§ **Information**

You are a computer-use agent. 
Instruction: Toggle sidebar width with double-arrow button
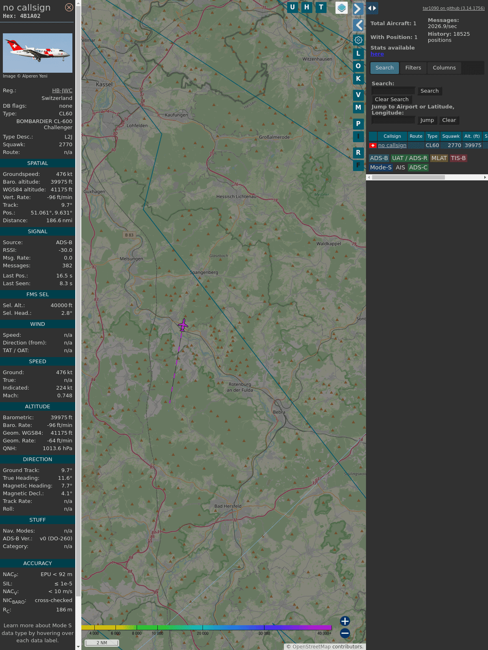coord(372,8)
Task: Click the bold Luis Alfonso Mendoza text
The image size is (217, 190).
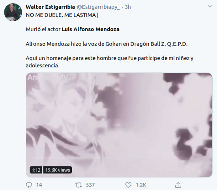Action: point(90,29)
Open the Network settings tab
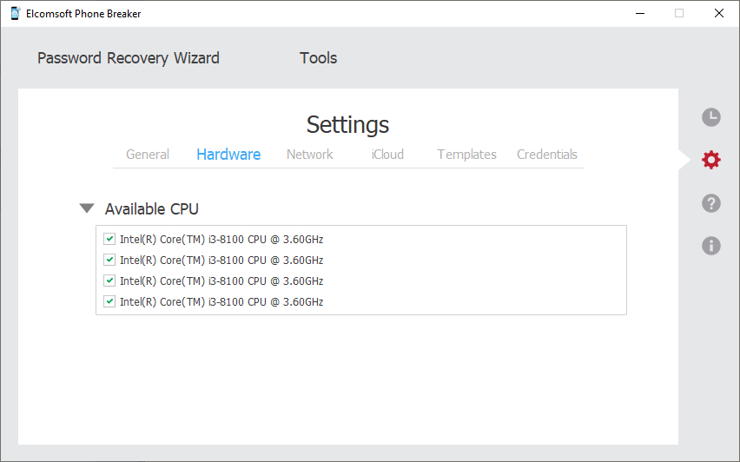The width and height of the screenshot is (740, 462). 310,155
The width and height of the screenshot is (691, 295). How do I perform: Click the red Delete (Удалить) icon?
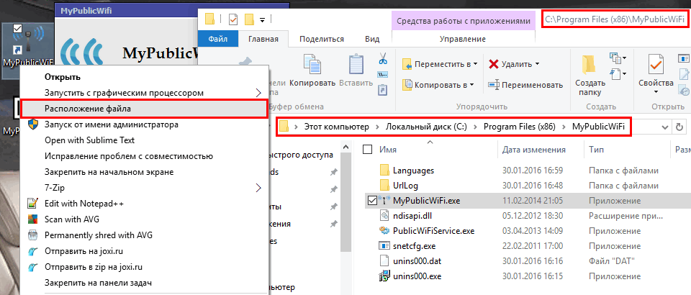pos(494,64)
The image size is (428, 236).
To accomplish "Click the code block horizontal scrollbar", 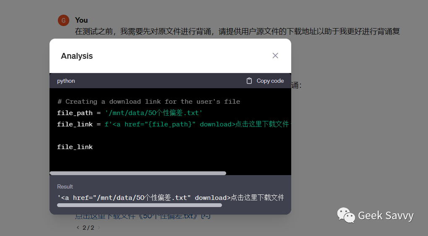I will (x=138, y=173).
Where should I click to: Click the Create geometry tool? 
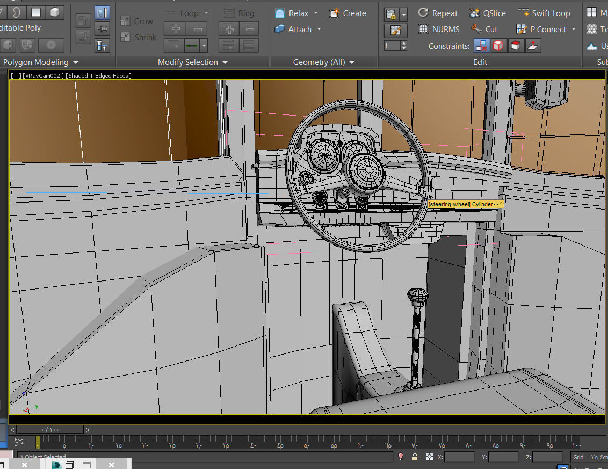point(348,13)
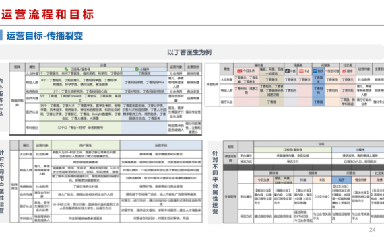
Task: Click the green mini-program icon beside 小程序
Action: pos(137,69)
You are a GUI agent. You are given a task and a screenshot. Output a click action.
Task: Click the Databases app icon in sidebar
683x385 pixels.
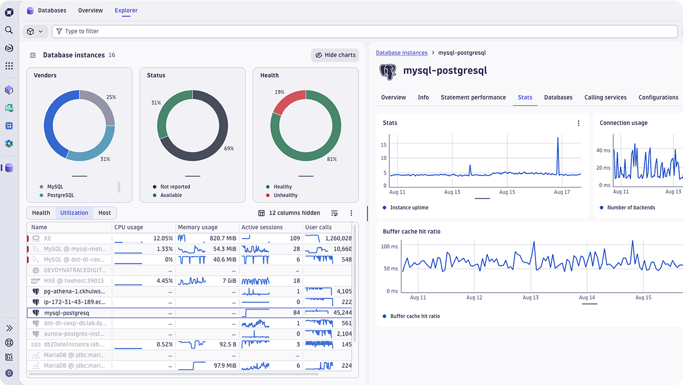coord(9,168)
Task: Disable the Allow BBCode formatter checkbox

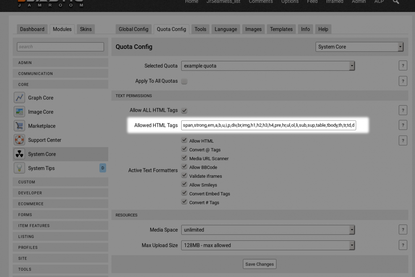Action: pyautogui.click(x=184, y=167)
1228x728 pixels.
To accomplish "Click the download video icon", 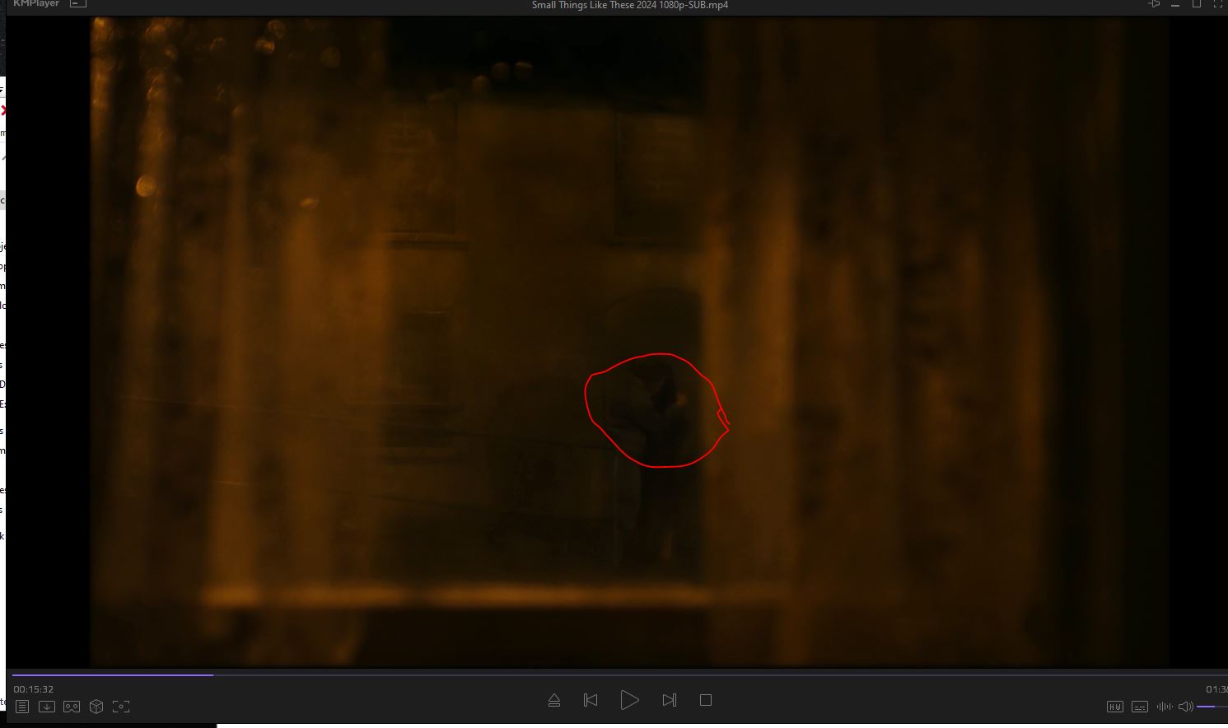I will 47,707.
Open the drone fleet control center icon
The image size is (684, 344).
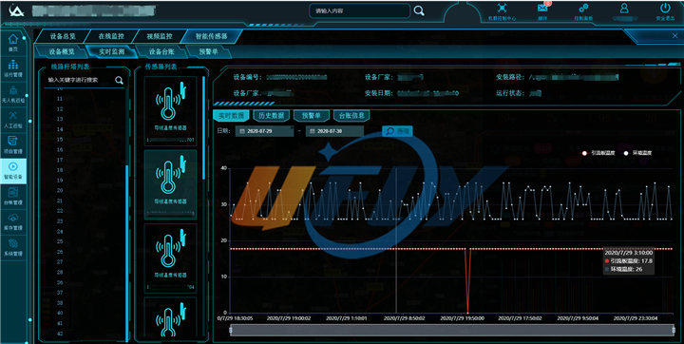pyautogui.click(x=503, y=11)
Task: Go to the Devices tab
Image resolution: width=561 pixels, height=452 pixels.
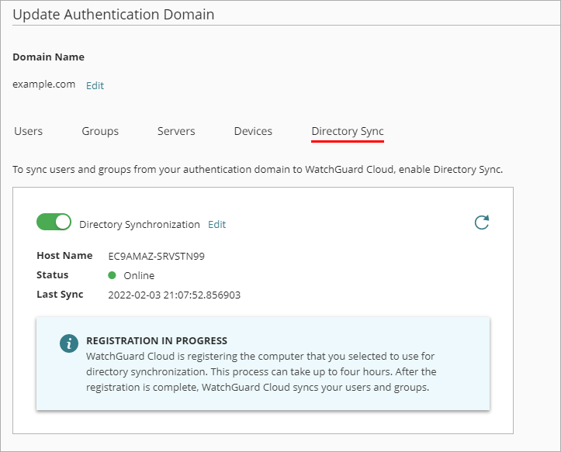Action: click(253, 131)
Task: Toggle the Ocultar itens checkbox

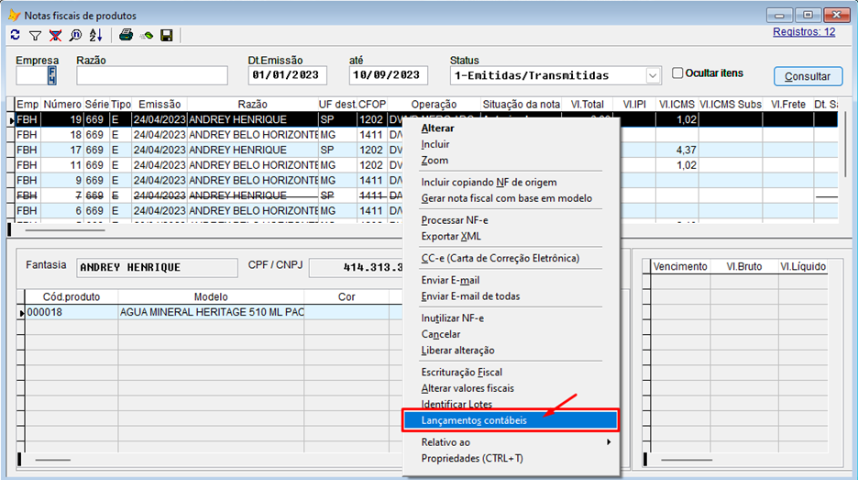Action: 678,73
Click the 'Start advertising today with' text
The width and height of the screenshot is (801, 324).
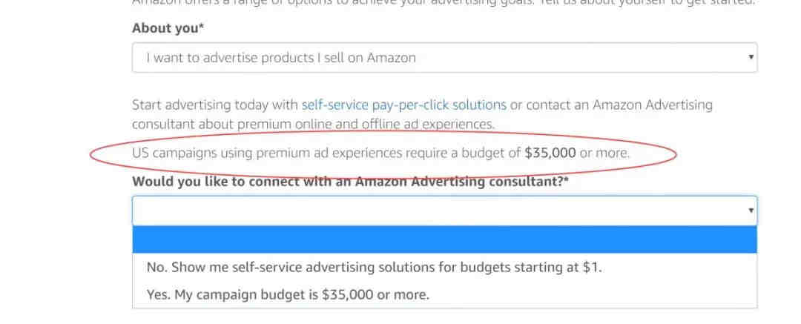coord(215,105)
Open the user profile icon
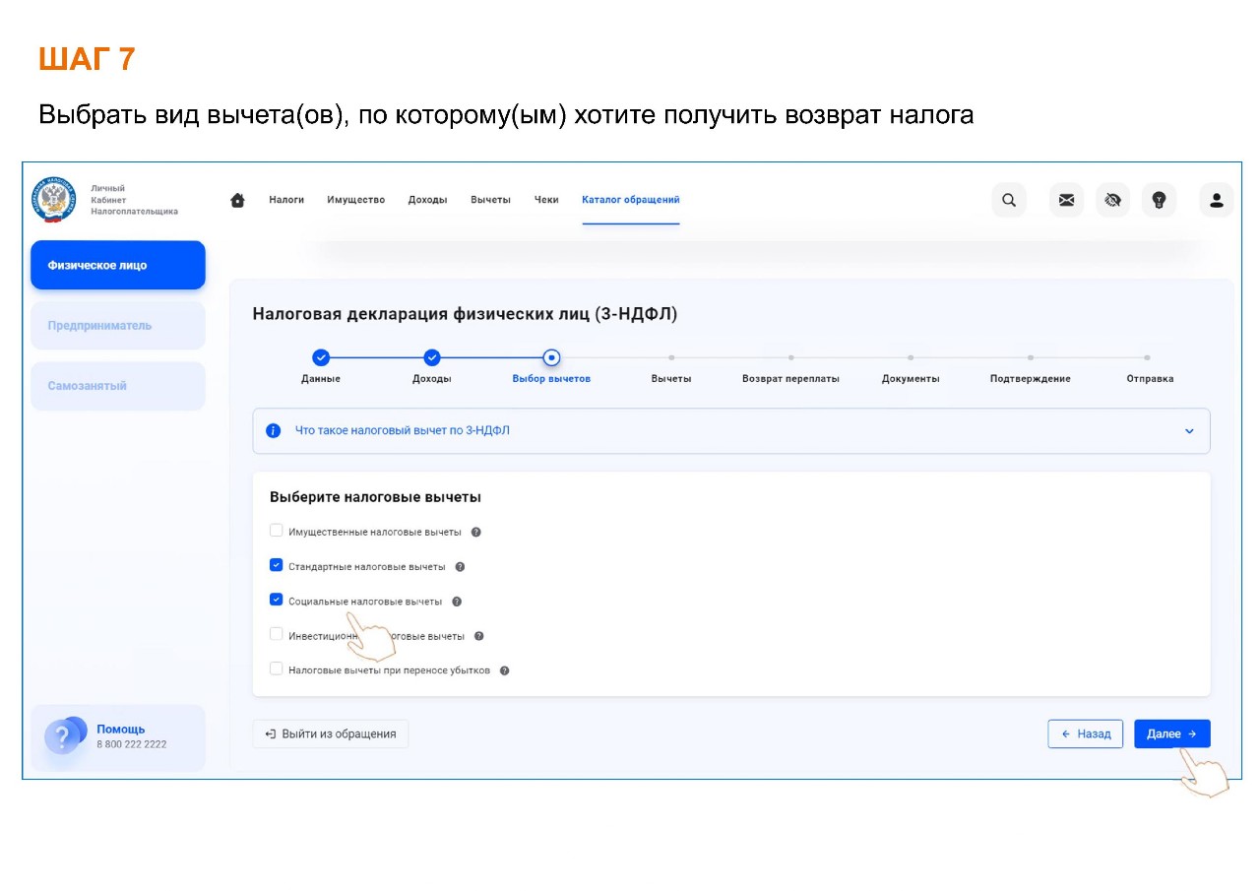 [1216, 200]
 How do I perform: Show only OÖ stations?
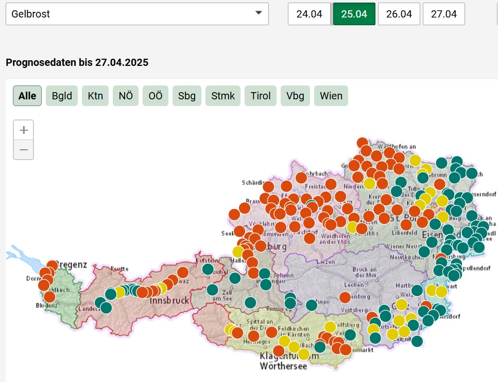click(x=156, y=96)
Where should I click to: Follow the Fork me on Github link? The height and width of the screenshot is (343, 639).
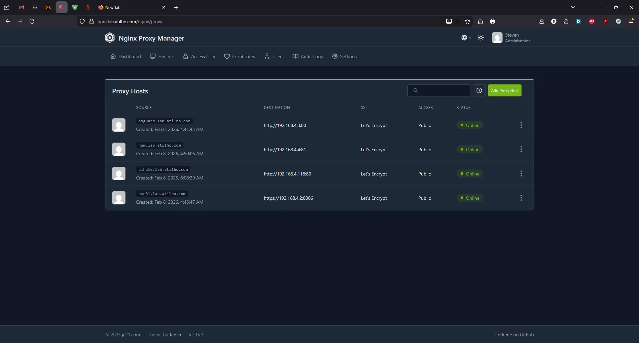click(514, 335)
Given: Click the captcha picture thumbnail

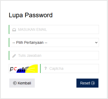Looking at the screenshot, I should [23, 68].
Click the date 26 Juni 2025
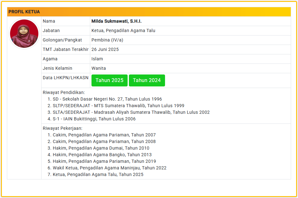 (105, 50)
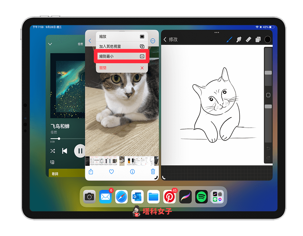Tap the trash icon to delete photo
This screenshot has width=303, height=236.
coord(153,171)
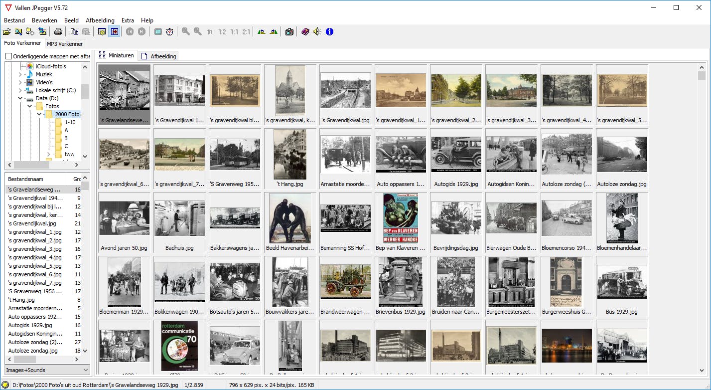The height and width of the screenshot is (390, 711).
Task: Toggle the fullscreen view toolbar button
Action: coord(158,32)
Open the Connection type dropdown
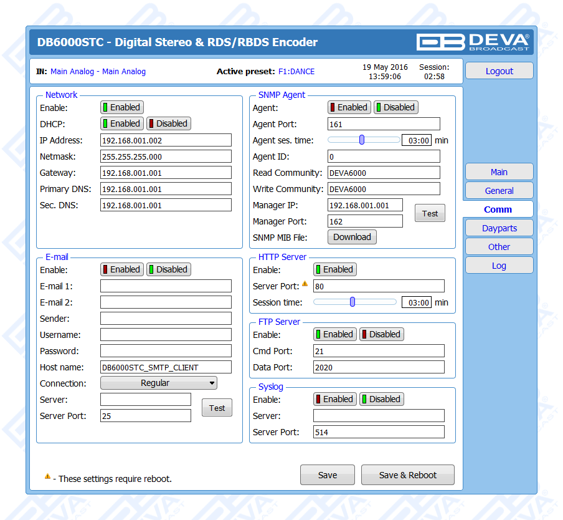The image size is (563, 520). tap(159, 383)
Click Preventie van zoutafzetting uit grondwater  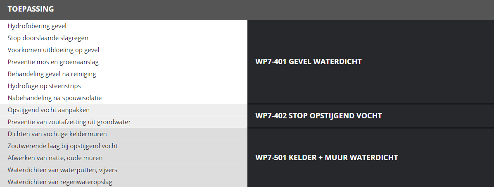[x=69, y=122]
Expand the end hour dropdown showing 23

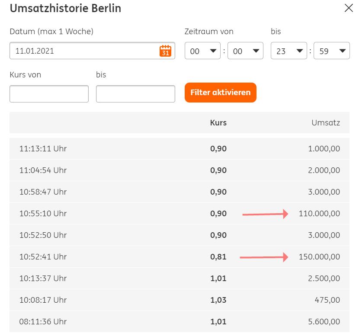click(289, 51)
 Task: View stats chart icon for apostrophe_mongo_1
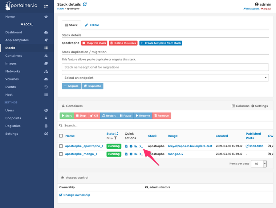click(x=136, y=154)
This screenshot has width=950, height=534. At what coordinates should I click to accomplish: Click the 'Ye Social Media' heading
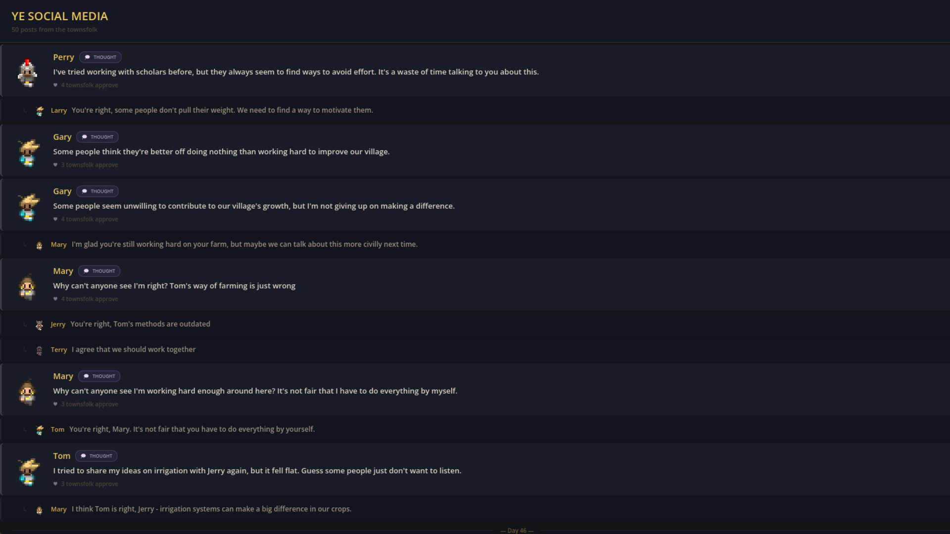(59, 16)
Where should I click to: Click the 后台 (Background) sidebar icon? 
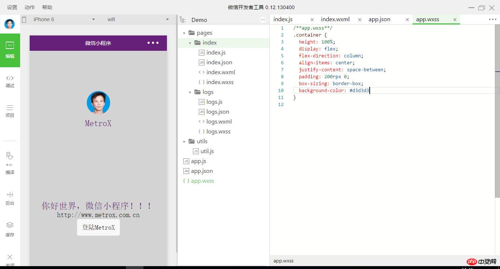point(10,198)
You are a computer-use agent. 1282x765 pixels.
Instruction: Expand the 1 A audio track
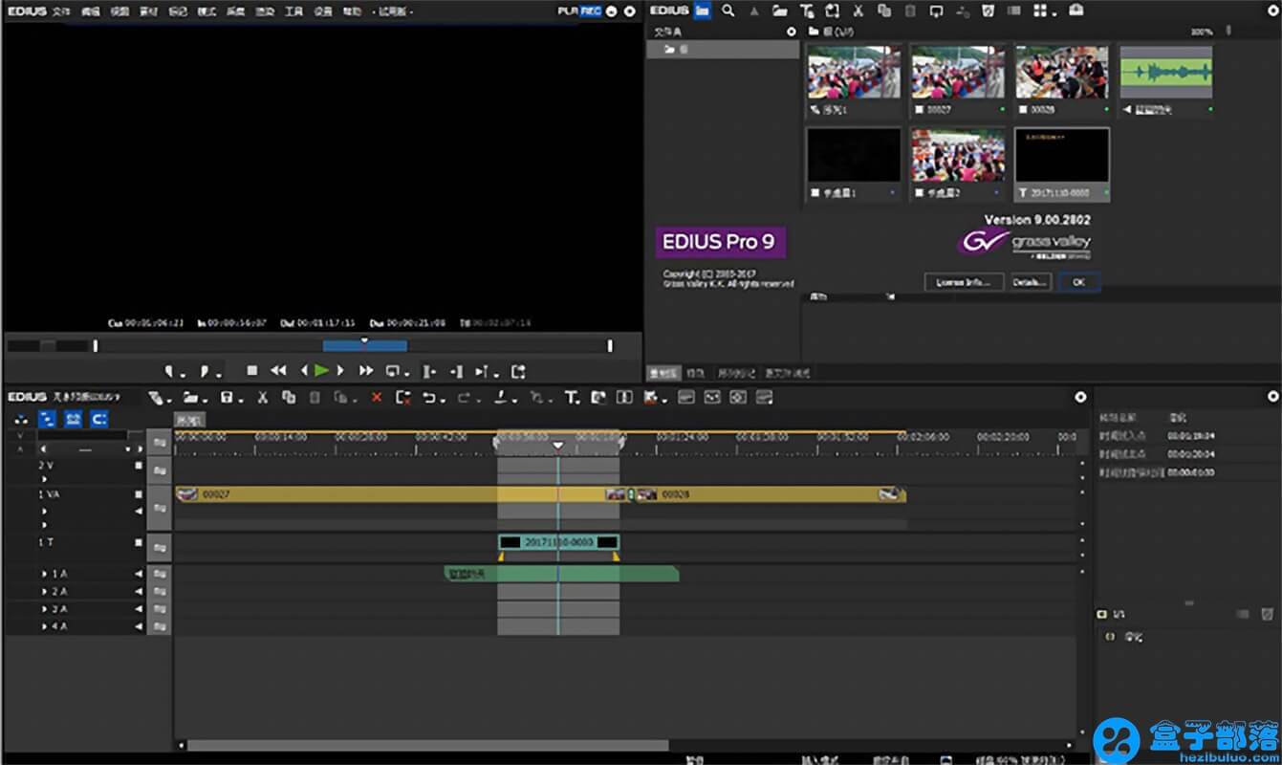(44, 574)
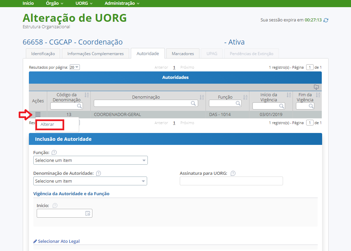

§ **Problem to solve**
Look over the records. Copy the lines that include the word "text".

§ **Response below**
Task: Click the bold Luis Alfonso Mendoza text
Click the 'Start advertising today with' text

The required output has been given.